== WRITTEN PROBLEM 1 ==
List every line of the records that contains the string "size", treating uppercase and lowercase as different.

== TEXT ==

Also known as University School

Not to be confused with University College School


It was founded in January 1832 by John Walker, a graduate of Trinity College, Dublin

In August 1831 Walker had been appointed headmaster of the London University School (later University College School) in succession to its first headmaster, Rev. Henry Browne

Walker had taught under Browne at London University School, which opened in a rented house at 16 Gower Street on 1 November 1830 under the loose control of the Council of the University of London (later University College London)

He took over after Browne’s resignation in August 1831, but was removed in December 1831 after the Council became aware that he was a bankrupt with outstanding debts (Ipswich Journal, 17 December 1825; ‘London University School’, 5 October 1831, UCS Correspondence and Papers 1831, A/6/27, UCL Special Collections)

The University Council declined to give him six months’ notice, as it was giving up the Gower Street lease in order to bring the School within the walls of the University’s grounds in January 1832 (John Walker to and from Thomas Coates, College Correspondence nos 2233–2554, UCL Special Collections)

As Walker held the lease on 16 Gower Street until Lady Day (25 March) 1832, he refused to move out until then, and advertised his own school at the same address, keeping the same teachers (whom he had appointed and whom he paid out of pupils’ fees) and taking the liberty of calling the school ‘University School’ (The Times, 24 and 30 January, 13 February 1832)

== GIVEN ENTRIES ==
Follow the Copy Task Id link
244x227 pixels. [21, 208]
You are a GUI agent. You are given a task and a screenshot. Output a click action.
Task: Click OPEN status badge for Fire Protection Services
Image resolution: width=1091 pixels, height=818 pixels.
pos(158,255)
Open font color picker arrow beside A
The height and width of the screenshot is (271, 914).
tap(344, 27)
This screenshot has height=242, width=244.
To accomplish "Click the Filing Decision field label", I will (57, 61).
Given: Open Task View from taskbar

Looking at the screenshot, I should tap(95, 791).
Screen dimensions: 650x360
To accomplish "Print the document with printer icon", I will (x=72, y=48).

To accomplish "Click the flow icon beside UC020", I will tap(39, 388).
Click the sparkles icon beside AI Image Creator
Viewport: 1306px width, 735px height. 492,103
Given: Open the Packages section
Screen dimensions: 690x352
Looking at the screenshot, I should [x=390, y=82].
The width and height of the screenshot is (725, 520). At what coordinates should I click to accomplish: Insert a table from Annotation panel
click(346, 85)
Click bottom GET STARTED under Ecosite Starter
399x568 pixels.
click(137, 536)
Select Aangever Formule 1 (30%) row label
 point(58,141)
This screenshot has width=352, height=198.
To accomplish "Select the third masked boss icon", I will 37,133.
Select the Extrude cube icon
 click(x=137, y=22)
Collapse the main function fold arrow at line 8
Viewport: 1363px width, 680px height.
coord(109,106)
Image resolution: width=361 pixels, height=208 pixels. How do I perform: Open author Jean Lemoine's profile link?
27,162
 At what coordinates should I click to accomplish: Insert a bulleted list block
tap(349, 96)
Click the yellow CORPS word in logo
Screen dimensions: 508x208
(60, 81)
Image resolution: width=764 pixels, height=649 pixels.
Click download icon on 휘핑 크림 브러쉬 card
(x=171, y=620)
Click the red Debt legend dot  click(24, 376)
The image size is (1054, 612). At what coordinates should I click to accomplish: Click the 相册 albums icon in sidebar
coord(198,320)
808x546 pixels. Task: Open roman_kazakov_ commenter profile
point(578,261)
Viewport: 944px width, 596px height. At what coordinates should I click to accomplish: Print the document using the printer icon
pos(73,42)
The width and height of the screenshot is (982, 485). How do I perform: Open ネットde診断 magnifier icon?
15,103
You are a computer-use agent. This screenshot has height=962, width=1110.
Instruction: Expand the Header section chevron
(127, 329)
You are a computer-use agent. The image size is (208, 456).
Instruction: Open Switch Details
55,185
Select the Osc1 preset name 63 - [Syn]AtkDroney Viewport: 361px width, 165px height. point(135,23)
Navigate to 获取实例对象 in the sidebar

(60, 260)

== WRITTEN PROBLEM 2 ==
In the text on University School, translate the sentence "It was founded in January 1832 by John Walker, a graduate of Trinity College, Dublin" into Spanish.

== WRITTEN SOLUTION 1 ==
The image size is (1054, 612). At what coordinates should I click to accomplish: Click the 相册 albums icon in sidebar
You are a computer-use agent. The image size is (208, 456).

== WRITTEN SOLUTION 2 ==
Se fundó en enero de 1832 por John Walker, graduado del Trinity College de Dublín.